___ Document excerpt
Theatre enthusiasts in Bulawayo are in for a treat as Masiyephambili Junior School, in partnership with Alliance Française of Bulawayo, will next week present a musical adaptation of a famous South African musical, Ipi Ntombi.

One of Zimbabwe’s top jazz artistes, Dudu Manhenga and her band Colour Blu, will feature in the musical which will run from October 21 to 23 at the Bulawayo Theatre.

The school’s music teacher, only identified as Gina, who is also the production manager, said preparations for the show are on course.

“Everything is well on course for the show next week.

Rehearsals are going on well,” said Gina.

More than 300 children aged between 8 and 14 years will take part in the musical.

Gina, a white Zimbabwean, said her love for African traditional music stretches back to her days as a teenager in Rhodesia.

“I grew up in Bulawayo and my first exposure to music was African traditional music and the music never got out of my system.

I then moved to New York and became a musician,” said Gina.

“I was in Sydney five years ago when the musical came to the Star Theatre.

I remember crying and I made a promise to myself that I would go back to Africa and do the same musical with African children.

I must say I have kept my promise,” she said.
______
___ Provided data
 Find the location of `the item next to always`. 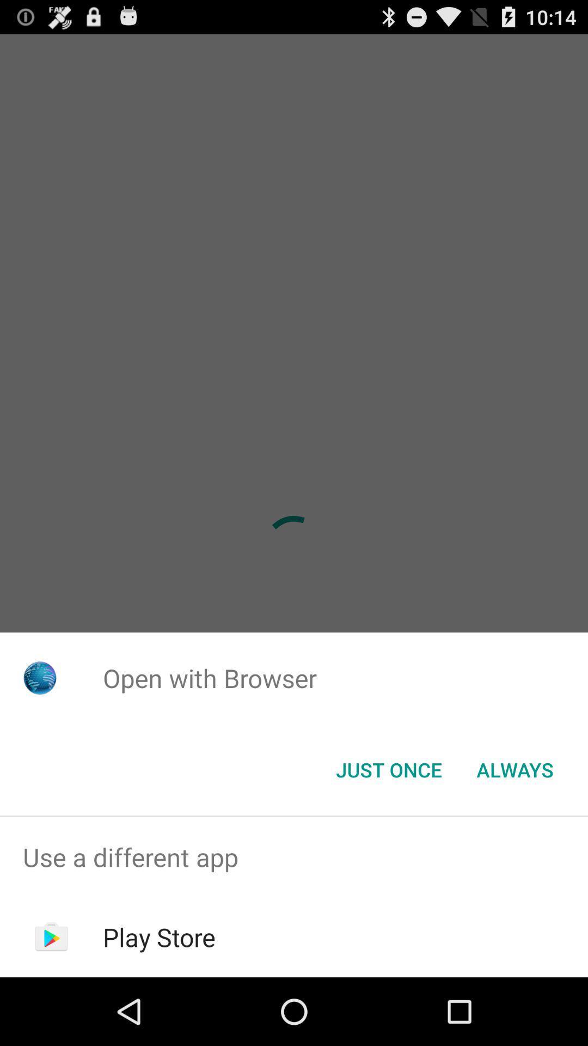

the item next to always is located at coordinates (388, 769).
______
Instructions to follow> In the article about the Ipi Ntombi production, on what dates and at what venue will the musical run?

Worked solution> From October 21 to 23 at the Bulawayo Theatre.